## Task to complete
The range runs from the line containing "Task: Click the word" through the last line of the material below; retype it exactly, leaving out the pictures.

Task material: Begin

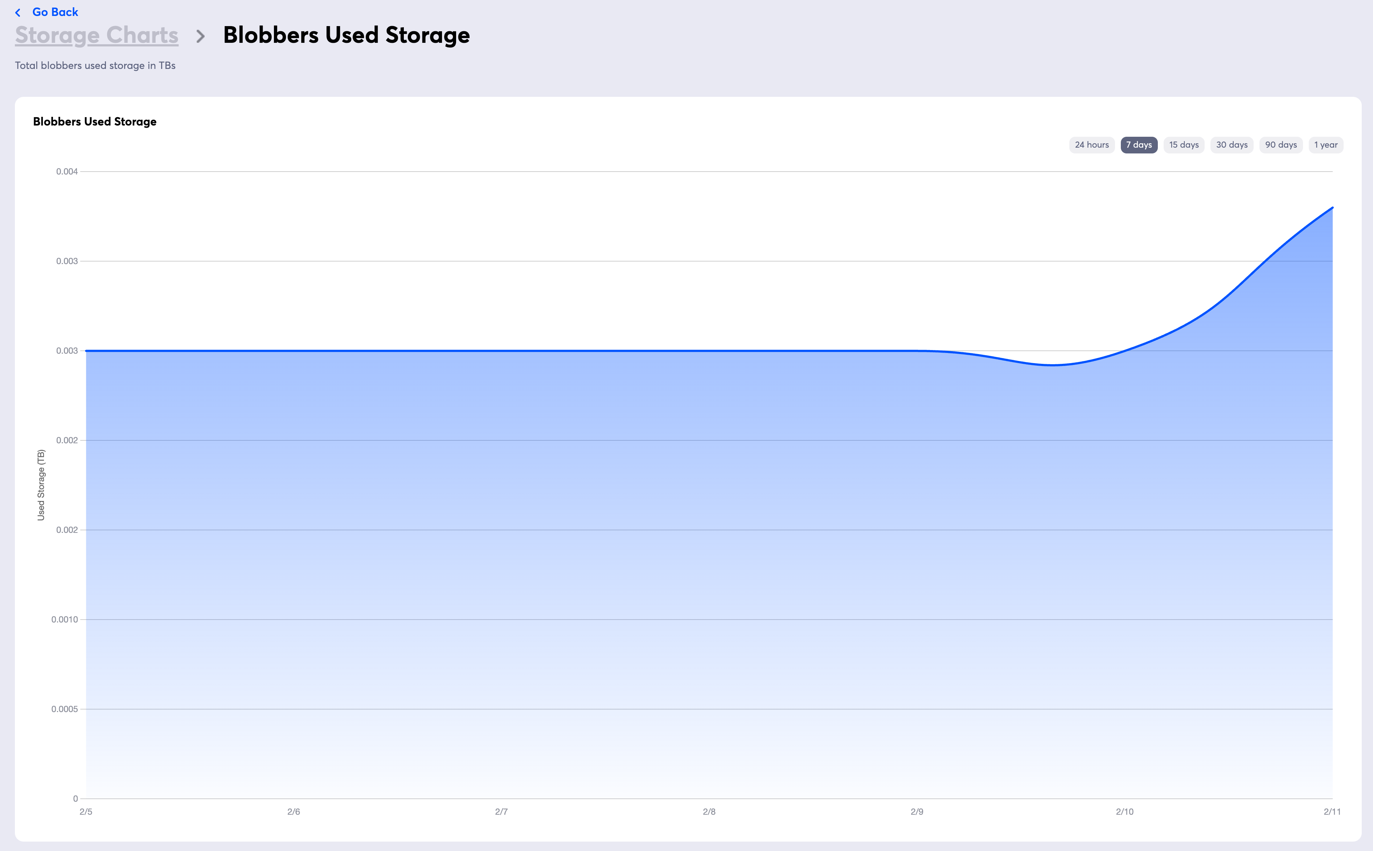The height and width of the screenshot is (851, 1373).
Task: Show the 1 year range
Action: click(1326, 145)
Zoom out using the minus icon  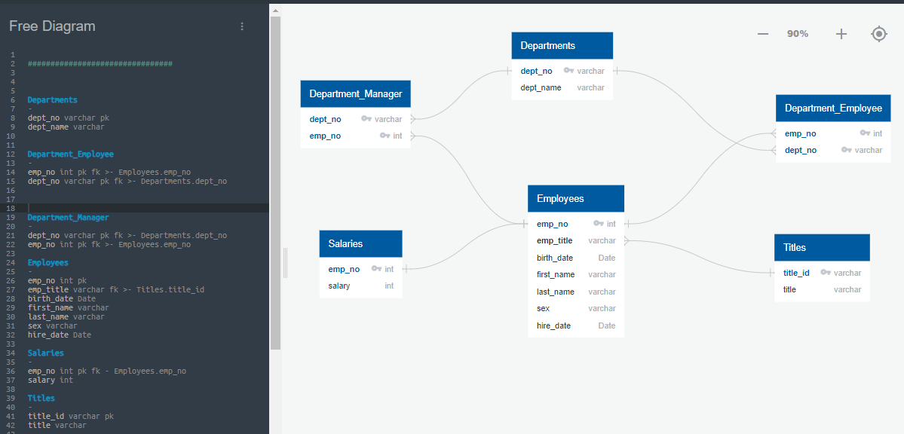762,33
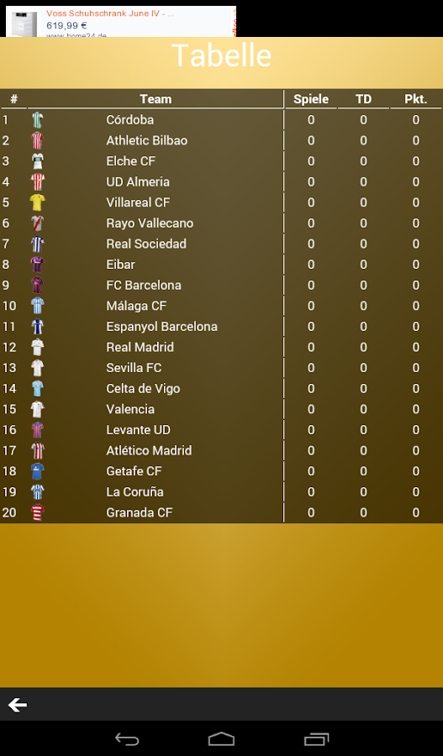The image size is (443, 756).
Task: Tap the white back arrow in the app bar
Action: pyautogui.click(x=18, y=705)
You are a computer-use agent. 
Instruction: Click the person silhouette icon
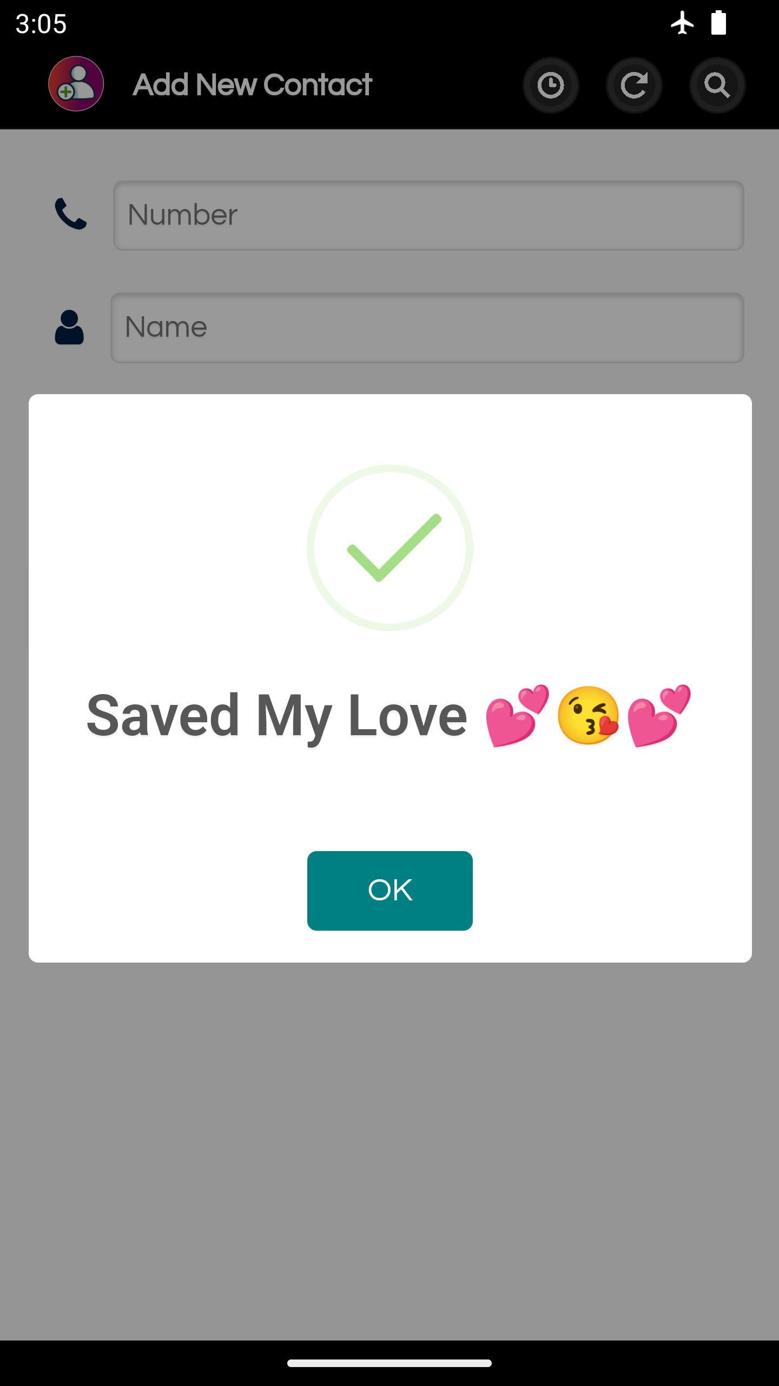coord(69,327)
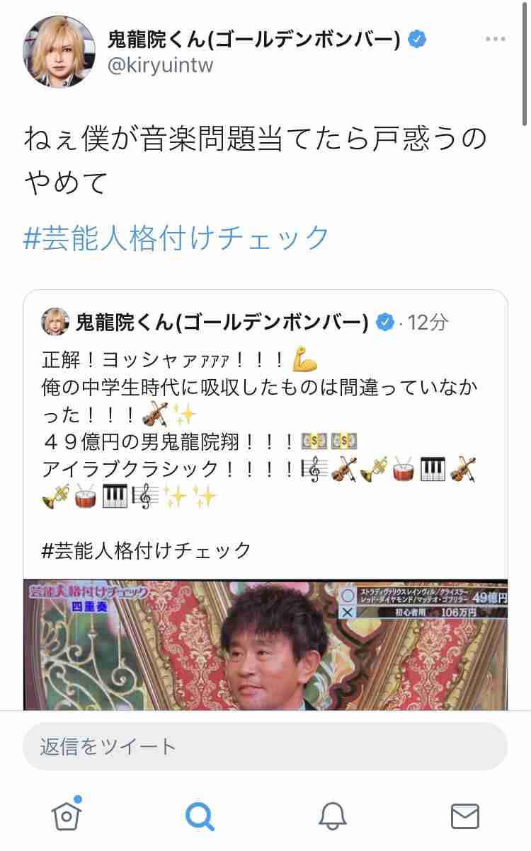The height and width of the screenshot is (851, 531).
Task: Click the hashtag inside the quoted tweet
Action: click(147, 550)
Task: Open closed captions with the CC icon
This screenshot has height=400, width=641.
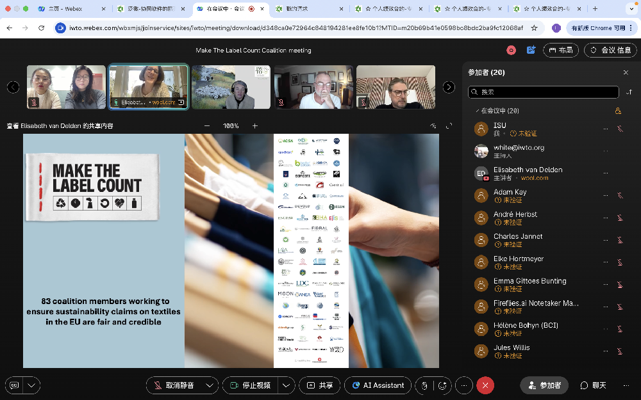Action: pos(14,385)
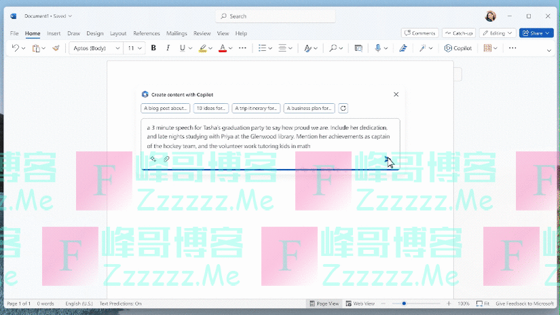Click the paperclip attach icon in Copilot
Image resolution: width=560 pixels, height=315 pixels.
coord(166,159)
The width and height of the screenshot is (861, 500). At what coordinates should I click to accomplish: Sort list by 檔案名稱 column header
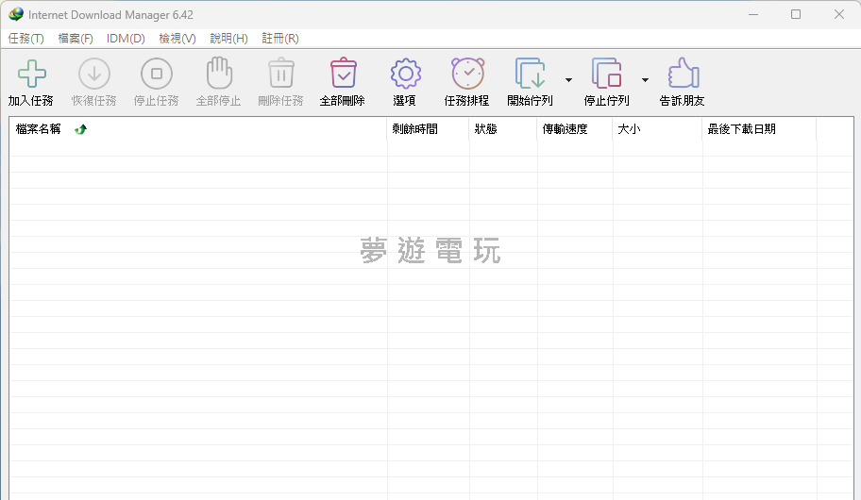pyautogui.click(x=39, y=129)
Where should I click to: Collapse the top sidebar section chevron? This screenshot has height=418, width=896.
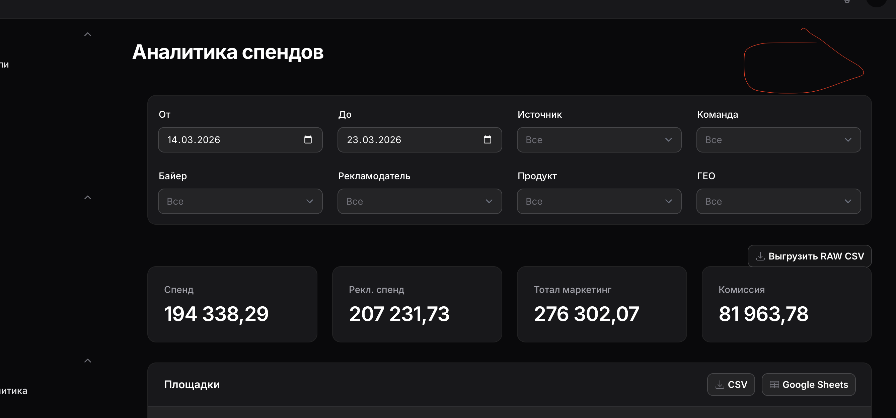(88, 34)
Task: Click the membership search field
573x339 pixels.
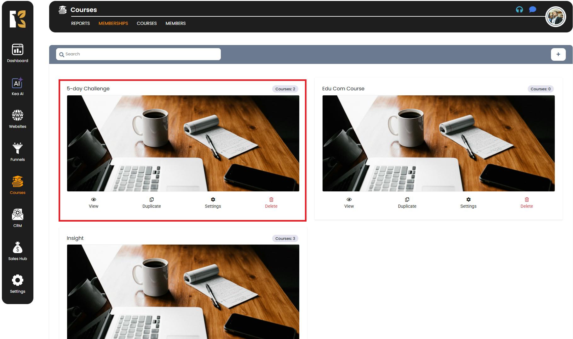Action: pos(139,54)
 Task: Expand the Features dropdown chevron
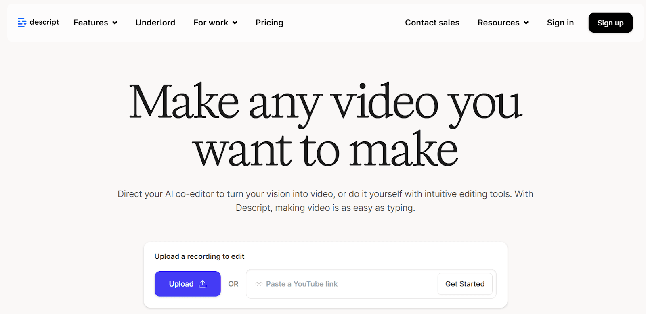115,23
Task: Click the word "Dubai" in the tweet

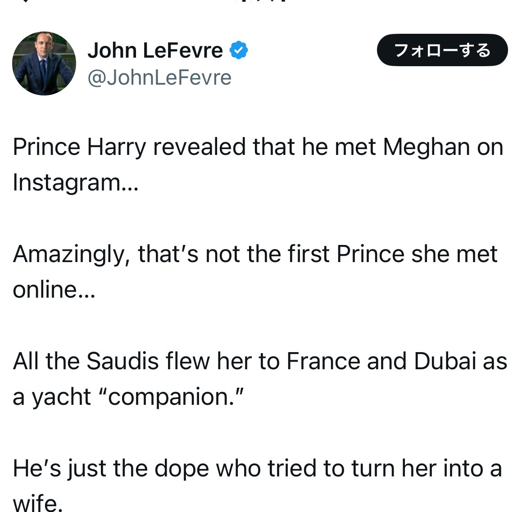Action: (x=445, y=361)
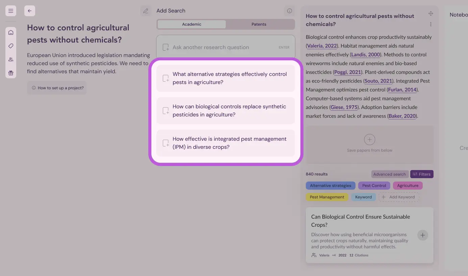The height and width of the screenshot is (276, 468).
Task: Toggle the Pest Control keyword chip
Action: click(x=374, y=185)
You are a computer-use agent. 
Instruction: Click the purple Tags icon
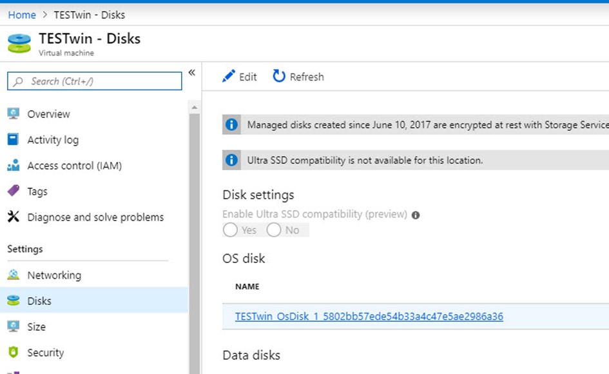[x=13, y=192]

Task material: End

## Task output
Task: Click the word "Dubai" in the tweet

Action: (x=445, y=361)
The height and width of the screenshot is (276, 468).
Task: Toggle the Pest Control keyword chip
Action: click(x=374, y=185)
You are a computer-use agent. 
Instruction: Click the purple Tags icon
[x=13, y=192]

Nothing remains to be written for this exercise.